File spoon-archives/marxism-international.archive/marxism-international_1997/97-02-17.213, message 9


Date: Fri, 14 Feb 1997 23:03:13 +0100
From: Hinrich Kuhls <kls-AT-unidui.uni-duisburg.de>
Subject: M-I: Re: Meera Nanda replies to Marxism-International


I wonder whether Hugh Rodwell  - having made his declaration of principle -
has any argument to add to the real issues which are at stake in this
thread, for instance to the class analysis of India, to the different
social and political situation in the major states of the Indian
federation, or perhaps to the educational system(s), or even to the
different currents of the Indian Left.

Why not lower your sight, and let us share in your concrete knowledge of
the social and political setting of the Indian subcontinent?

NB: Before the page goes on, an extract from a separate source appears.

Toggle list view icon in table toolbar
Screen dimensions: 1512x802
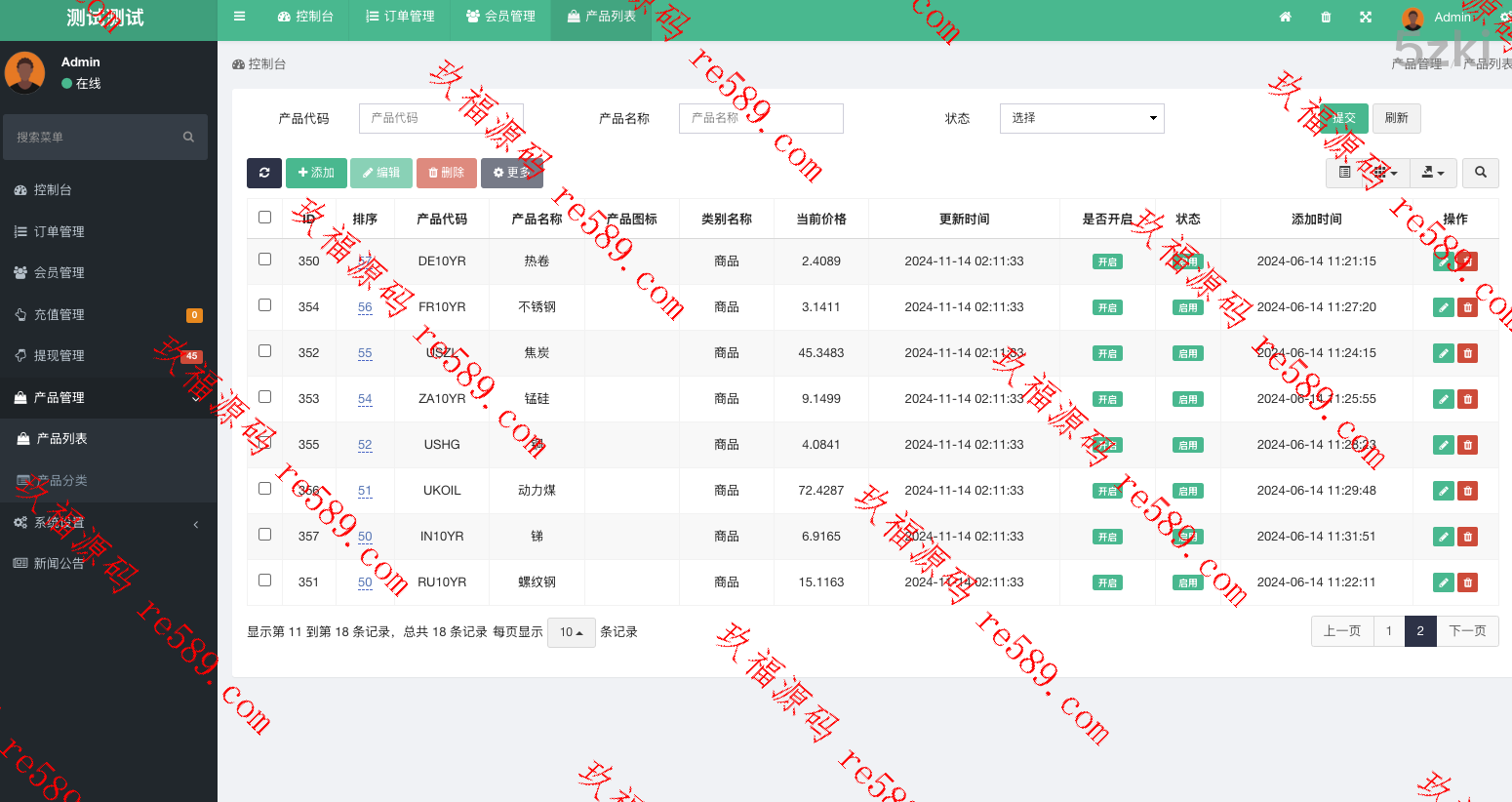1344,173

Just
expressing basic convictions kills every discussion, doesn't it?  What has
Meera done to deserve this?  Why don't you pick up her suggestion to post
one of her papers on the net?

I prefer to first read the facts and the arguments before forming an
opinion. Rodwell only pronounces judgments in an old-fashioned style of
fundamentalism. A person who negates that there are lots of "unanswered
questions" is just an ignoramus.

Knowing hardly anything on India I would gratefully appreciate further
contributions to the problems raised by Meera Nanda's reply to this list.

Hinrich Kuhls

At 11:04 14.02.97 +0100, Hugh Rodwell wrote:

>So by not making the leadership of the working class the pivot of enquiry,
>Meera and many others end up contorted into one big question mark --
>however, incisive, intelligent and lucid their presentation of the symptoms
>of the crisis they are trying to get to grips with.
>
>The very first words of the Transitional Programme (perhaps the most
>important programmatic document for which Trotsky bore major
>responsibility) put this basic requirement for understanding current
>problems in the real world just about as clearly as anyone could wish:
>
>        The world political situation as a whole is chiefly characterized by
>        a historical crisis of the leadership of the proletariat.
>
>Anyone who ignores this perspective on the problems and crises people
>everywhere are grappling with today, ends up either in utopianism
>(nostalgia for the good old days, etc) or hopelessness and a mess of
>scepticism and unanswered questions. Or the equally hopeless cop-out of
>particularism pretending to focus on a single question and refusing to see
>the question concerned in its general social and political setting.